Soon, the app was not simply encouraging me to continue on a journey of knowledge. It was demanding daily fealty. If I did not promptly complete my required daily language lesson, I would be bombarded with emails, push notifications and threats that I would lose my hard-earned language learning streak. This would evolve into cartoon characters from within the app guilt-tripping you into returning. If those are ignored, presumably the friendly cartoon owl would threaten to choke me out while a hired goon is dispatched to appear at my door, strap me to the chair from A Clockwork Orange and force me to look at some verbs.

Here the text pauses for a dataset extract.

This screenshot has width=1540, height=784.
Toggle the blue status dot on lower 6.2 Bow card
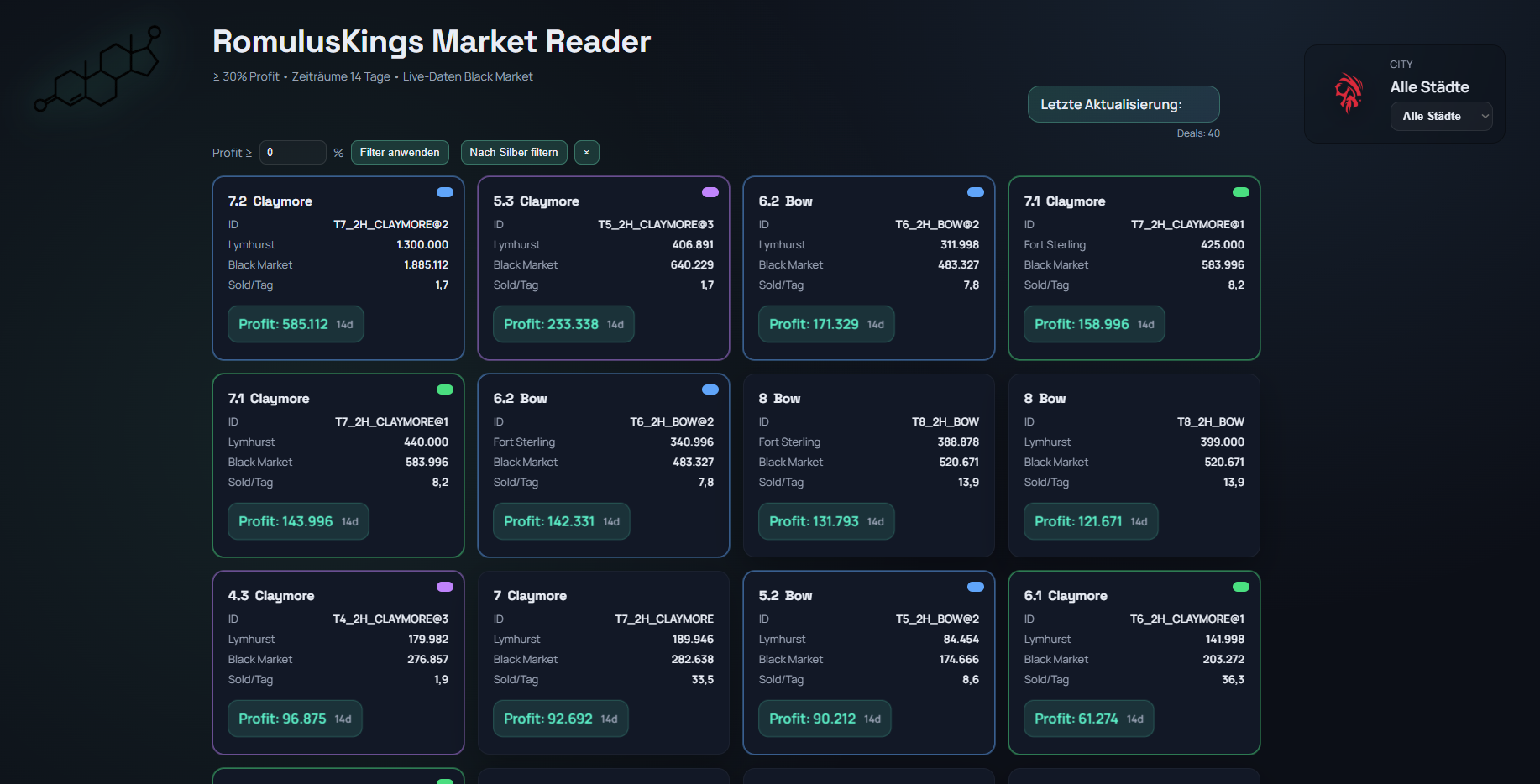pos(710,389)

No longer am I envisioning myself walking through the streets of Cologne making small talk with a shopkeeper. I don’t long for days sitting on the banks of the Spree casually flicking through a newspaper. All I want in this world is to knock fellow language app user KenG_63 off the top spot in the Obsidian League language leaderboard and win my way back up to the Diamond League language leaderboard where I rightfully belong. What happens when I conquer the Diamond League? Nothing. You just start again the next week, such is the Sisyphean pointlessness of the endeavour that now dominates my life.
Loading
Language learning is no longer a key to a new world. It is a survival tactic for an addictive video game. I am trapped by a cartoon owl that hates me. He plays upon the shame I feel for not knowing the language of my grandfather. He uses the lights and sounds of a pokie to keep me coming back for another hit. To my great shame, I always return.
If a hypothetical stranger was to pull out a card-based word-matching game and challenge me to prove my linguistic abilities, I would easily dominate the game well within the allotted two-minute time period and pick up all 40 well-earned experience points. It’s my only hope. I cannot delete the app and walk away. I’m too far gone. To stop is to admit defeat, and if there’s one thing a German would never do, it’s surrender.